→ Task details: Transcription of the full listing is required, character for character.

START Provided information

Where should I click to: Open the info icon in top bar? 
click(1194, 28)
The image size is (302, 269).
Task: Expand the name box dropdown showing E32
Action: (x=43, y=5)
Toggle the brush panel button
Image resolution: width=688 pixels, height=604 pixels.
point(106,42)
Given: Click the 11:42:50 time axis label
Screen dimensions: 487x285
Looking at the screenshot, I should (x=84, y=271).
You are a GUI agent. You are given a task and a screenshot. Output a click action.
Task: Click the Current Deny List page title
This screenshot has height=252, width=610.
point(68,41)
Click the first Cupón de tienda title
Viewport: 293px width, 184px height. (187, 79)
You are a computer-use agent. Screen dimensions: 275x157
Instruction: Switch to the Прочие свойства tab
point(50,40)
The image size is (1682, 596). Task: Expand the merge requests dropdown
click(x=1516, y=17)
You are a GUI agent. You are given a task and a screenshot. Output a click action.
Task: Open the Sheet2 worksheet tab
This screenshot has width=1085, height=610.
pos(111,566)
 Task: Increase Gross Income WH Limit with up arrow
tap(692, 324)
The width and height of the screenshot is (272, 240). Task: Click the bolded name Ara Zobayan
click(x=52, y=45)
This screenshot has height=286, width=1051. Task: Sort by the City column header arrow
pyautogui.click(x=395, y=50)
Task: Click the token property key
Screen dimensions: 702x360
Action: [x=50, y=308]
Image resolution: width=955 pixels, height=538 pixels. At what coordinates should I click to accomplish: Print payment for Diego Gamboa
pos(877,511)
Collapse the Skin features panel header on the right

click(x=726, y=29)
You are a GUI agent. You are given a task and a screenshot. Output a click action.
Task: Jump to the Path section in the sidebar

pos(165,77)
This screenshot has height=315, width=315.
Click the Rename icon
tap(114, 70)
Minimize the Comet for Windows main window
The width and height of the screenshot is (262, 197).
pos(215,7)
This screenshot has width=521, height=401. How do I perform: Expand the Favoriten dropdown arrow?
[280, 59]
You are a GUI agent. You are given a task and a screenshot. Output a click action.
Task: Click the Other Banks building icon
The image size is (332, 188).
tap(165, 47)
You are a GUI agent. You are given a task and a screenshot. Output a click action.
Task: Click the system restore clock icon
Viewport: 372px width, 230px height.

END Provided information

→ Written reply:
Where should I click to: Open the info icon in top bar? 
click(1194, 28)
The image size is (302, 269).
Task: Expand the name box dropdown showing E32
Action: (x=43, y=5)
Toggle the brush panel button
Image resolution: width=688 pixels, height=604 pixels.
point(106,42)
Given: Click the 11:42:50 time axis label
Screen dimensions: 487x285
Looking at the screenshot, I should (x=84, y=271).
You are a GUI agent. You are given a task and a screenshot. Output a click action.
Task: Click the Current Deny List page title
This screenshot has height=252, width=610.
point(68,41)
Click the first Cupón de tienda title
Viewport: 293px width, 184px height. (187, 79)
You are a computer-use agent. Screen dimensions: 275x157
Instruction: Switch to the Прочие свойства tab
point(50,40)
The image size is (1682, 596). Task: Expand the merge requests dropdown
click(x=1516, y=17)
You are a GUI agent. You are given a task and a screenshot. Output a click action.
Task: Open the Sheet2 worksheet tab
This screenshot has width=1085, height=610.
pos(111,566)
 Task: Increase Gross Income WH Limit with up arrow
tap(692, 324)
The width and height of the screenshot is (272, 240). Task: Click the bolded name Ara Zobayan
click(x=52, y=45)
This screenshot has height=286, width=1051. Task: Sort by the City column header arrow
pyautogui.click(x=395, y=50)
Task: Click the token property key
Screen dimensions: 702x360
Action: [x=50, y=308]
Image resolution: width=955 pixels, height=538 pixels. At what coordinates should I click to accomplish: Print payment for Diego Gamboa
pos(877,511)
Collapse the Skin features panel header on the right

click(x=726, y=29)
You are a GUI agent. You are given a task and a screenshot. Output a click action.
Task: Jump to the Path section in the sidebar

pos(165,77)
This screenshot has height=315, width=315.
Click the Rename icon
tap(114, 70)
Minimize the Comet for Windows main window
The width and height of the screenshot is (262, 197).
pos(215,7)
This screenshot has width=521, height=401. How do I perform: Expand the Favoriten dropdown arrow?
[280, 59]
You are a GUI agent. You are given a task and a screenshot. Output a click action.
Task: Click the Other Banks building icon
The image size is (332, 188).
tap(165, 47)
You are a GUI agent. You are given a task and a screenshot. Output a click action.
Task: Click the system restore clock icon
Viewport: 372px width, 230px height.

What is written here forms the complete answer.